Only the lines from the one containing "You are a computer-use" through the end of the data are wanted, reproduced exactly and without pictures.

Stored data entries
◆ ◆ ◆

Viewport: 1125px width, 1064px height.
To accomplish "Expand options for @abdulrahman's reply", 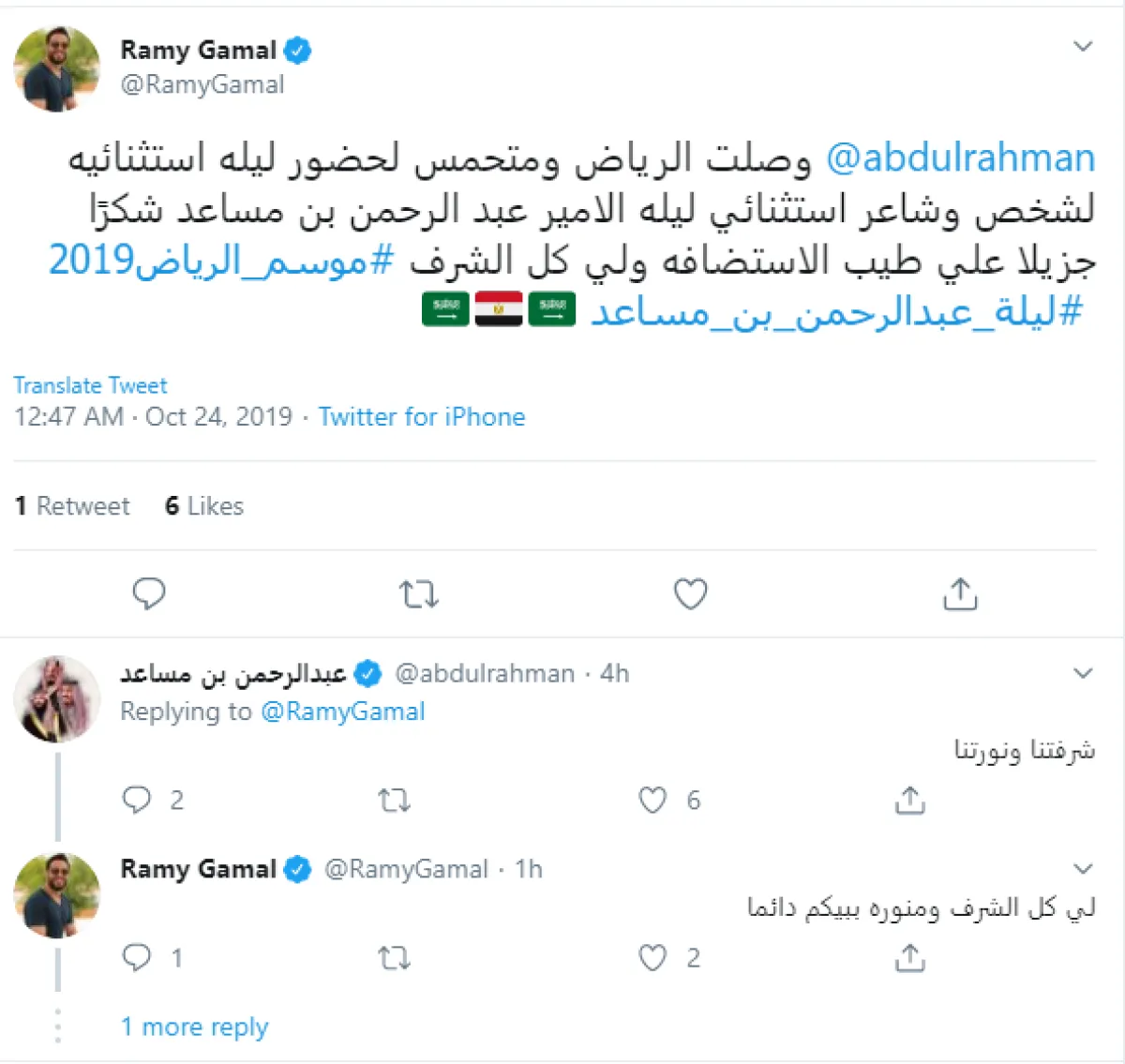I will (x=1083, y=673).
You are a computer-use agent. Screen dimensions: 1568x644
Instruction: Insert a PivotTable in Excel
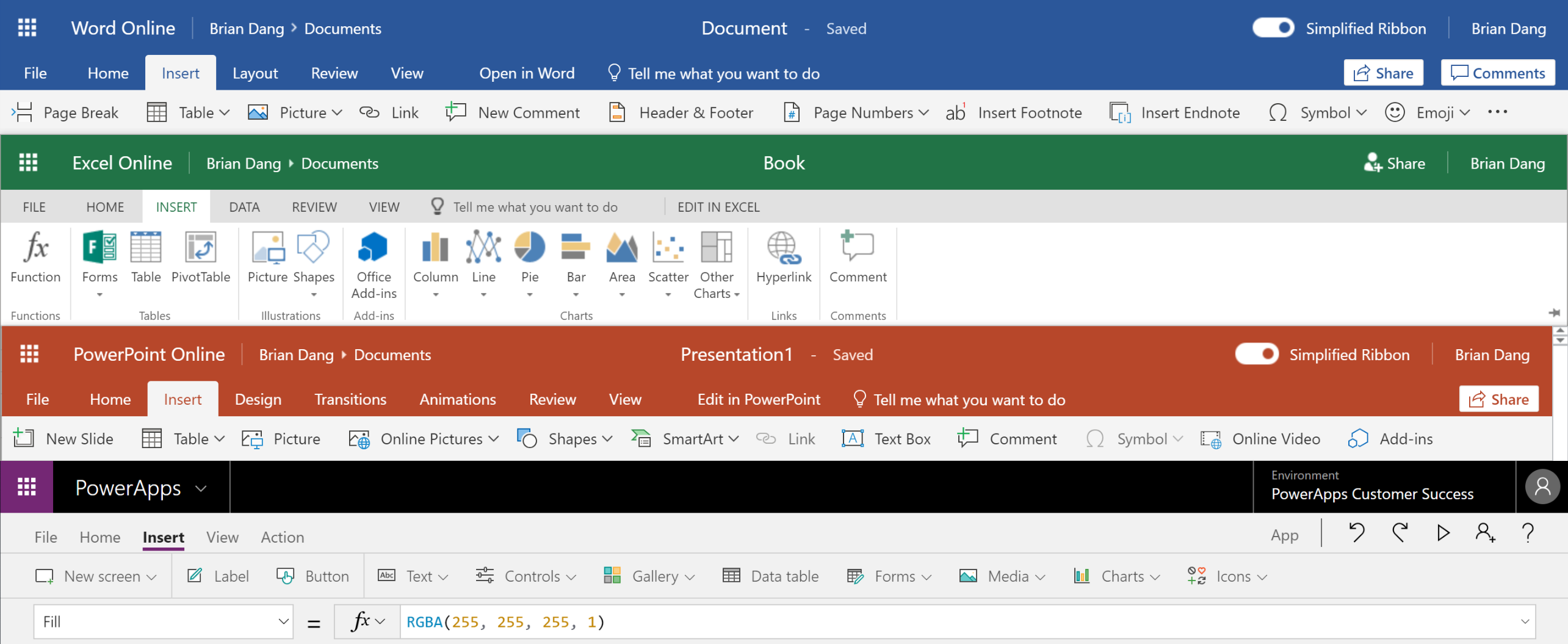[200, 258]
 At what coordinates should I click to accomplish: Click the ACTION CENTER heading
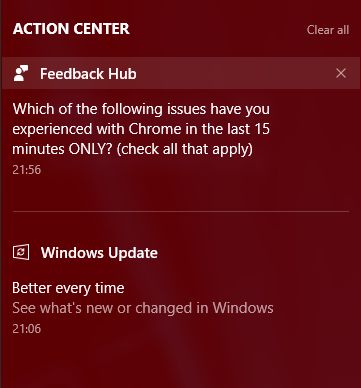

◆ ◆ ◆

Response:
You are a computer-use agent. Screen dimensions: 1568x644
Instruction: Insert a PivotTable in Excel
[200, 258]
 At what coordinates should I click to accomplish: Click the ACTION CENTER heading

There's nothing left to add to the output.